One morning in September 2021, Nicole Sodders woke up unable to see clearly. She blinked but had trouble clearing her blurry vision.
At first, she tried to downplay the episode, telling herself she must need to cut back on screen time.
But by the next day, her blurry vision had progressed – she was seeing double. She knew something was very wrong.
Nicole had heard of myasthenia gravis; botulism, which she studies as part of her work in epidemiology, can present with similar symptoms. She quickly scheduled an appointment with an ophthalmologist.
She shared her suspicions, and the doctor ran a few tests. Just a few days later, she had a confirmed diagnosis: ocular myasthenia gravis.
“I felt really lucky to be diagnosed so quickly,” Nicole shares. “I know that’s not always the case.”
Nicole started treatment right away, and her symptoms initially responded well.
But a CT scan, which is recommended for most people after a new MG diagnosis to investigate for possible tumors in the thymus gland, showed that Nicole had an enlarged thymus.

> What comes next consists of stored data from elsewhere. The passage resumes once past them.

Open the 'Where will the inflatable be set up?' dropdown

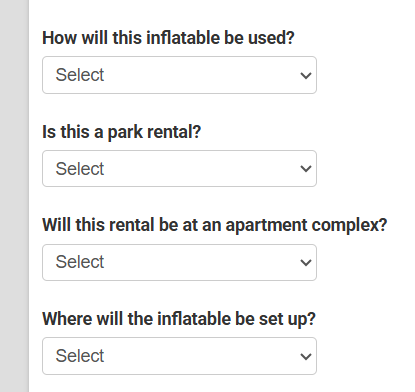coord(179,356)
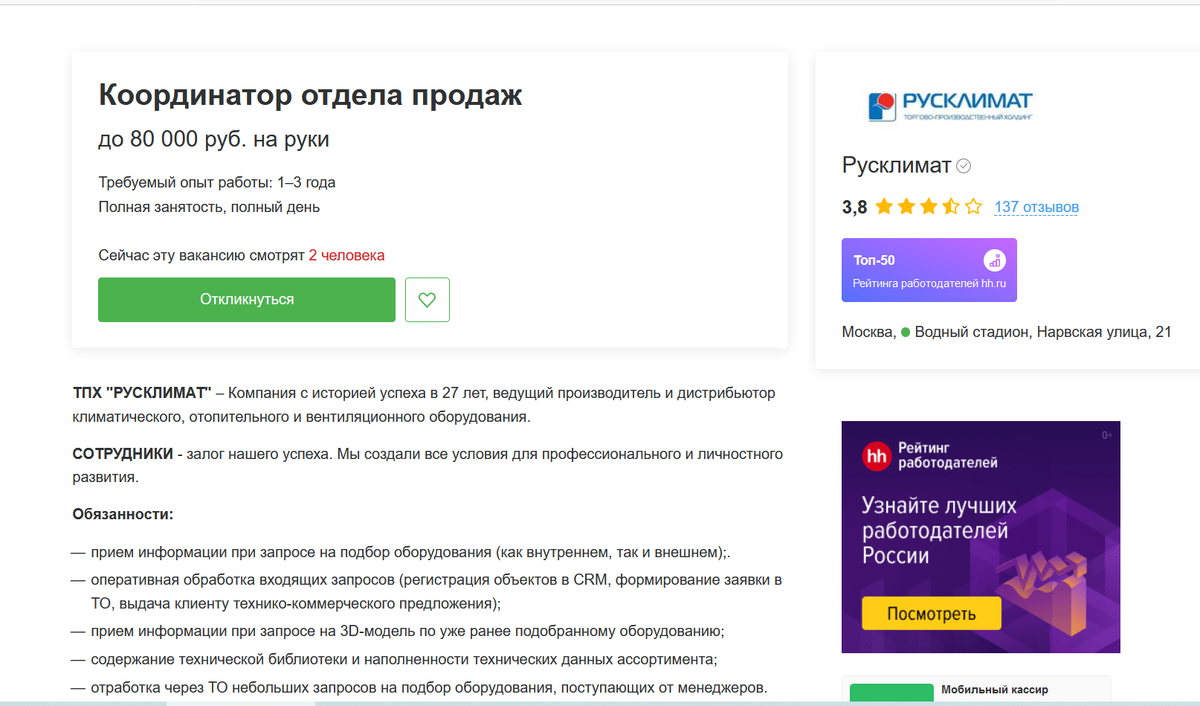1200x706 pixels.
Task: Click the first full star of the rating
Action: click(885, 207)
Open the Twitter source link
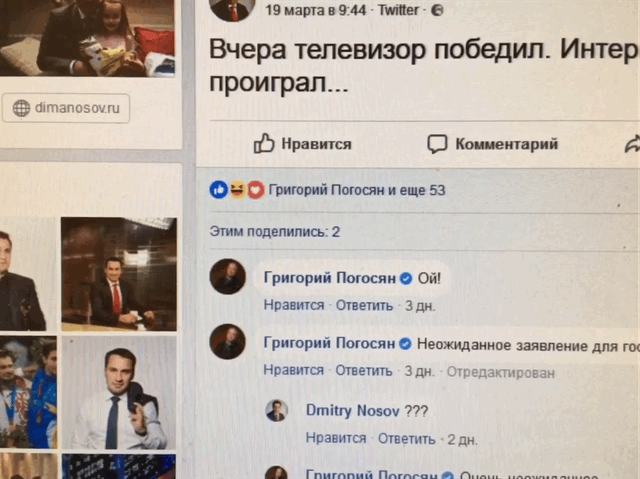The height and width of the screenshot is (479, 640). (x=398, y=10)
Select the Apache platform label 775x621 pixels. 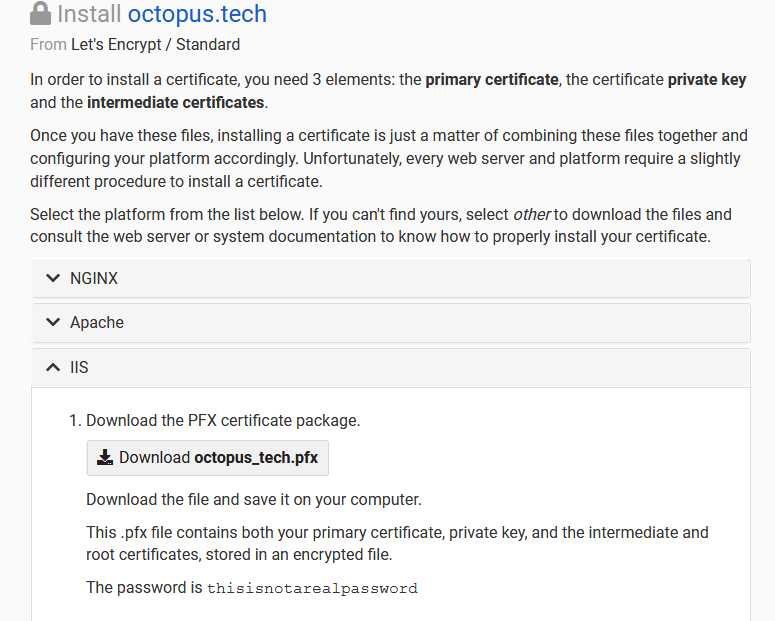tap(97, 322)
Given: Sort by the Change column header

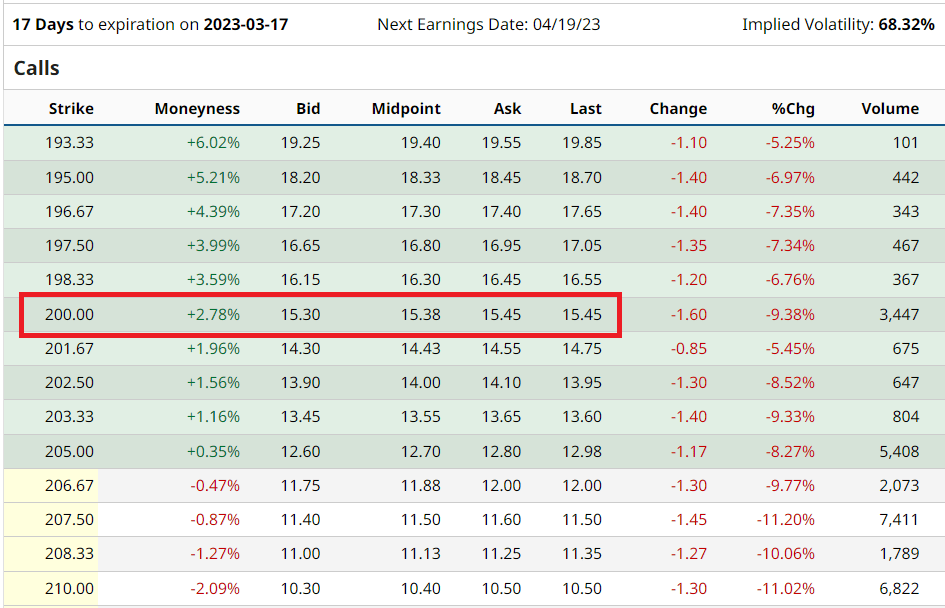Looking at the screenshot, I should [x=678, y=109].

Her doctor recommended surgery to remove the gland, which went well. The family hoped for a remission.
A sudden turn
With the surgery behind her, she and her husband decided to expand their family. Just four months later, she was pregnant. But soon, her MG symptoms began to flare. Instead of remission, she faced the opposite – her ocular MG progressed into generalized MG.
Roughly half of those diagnosed with ocular MG will progress to the generalized form of the disease, with muscle weakness throughout the body. Symptoms can be serious and include difficulty breathing, swallowing, and walking.
Treating MG while pregnant creates a challenge, as the doctor must balance the needs of the patient with potential detriments to the developing fetus.
“Because of my pregnancy, I couldn’t take any of the newer medications,” Nicole shared. Her neurologist at the time favored a conservative approach, with minimal treatments to address her symptoms.
She struggled, feeling weaker and worrying more. Looking back, she reflects, “I wish I had pushed for something like IVIG at the time.”
After her child was born – a healthy baby girl – Nicole’s health took a serious turn.
“I really went downhill. I had my first ‘I don’t want to die’ type of moment with MG. I knew I had to make a change with my medication, but I had to wait until I was done nursing.”
Her symptoms made everyday tasks difficult. She couldn’t keep up with her older child, an active preschooler. She struggled to hold her newborn. All of it took a toll on her mental health.
“I definitely spiraled into bad feelings, like I wasn’t a good enough mother.”
Finding the right treatments
Addressing her MG symptoms became a top priority to improve both her physical and mental wellbeing. She started plasmapheresis and, for a time, felt real relief.
“I felt how good it was to be symptom free for three months,” she said.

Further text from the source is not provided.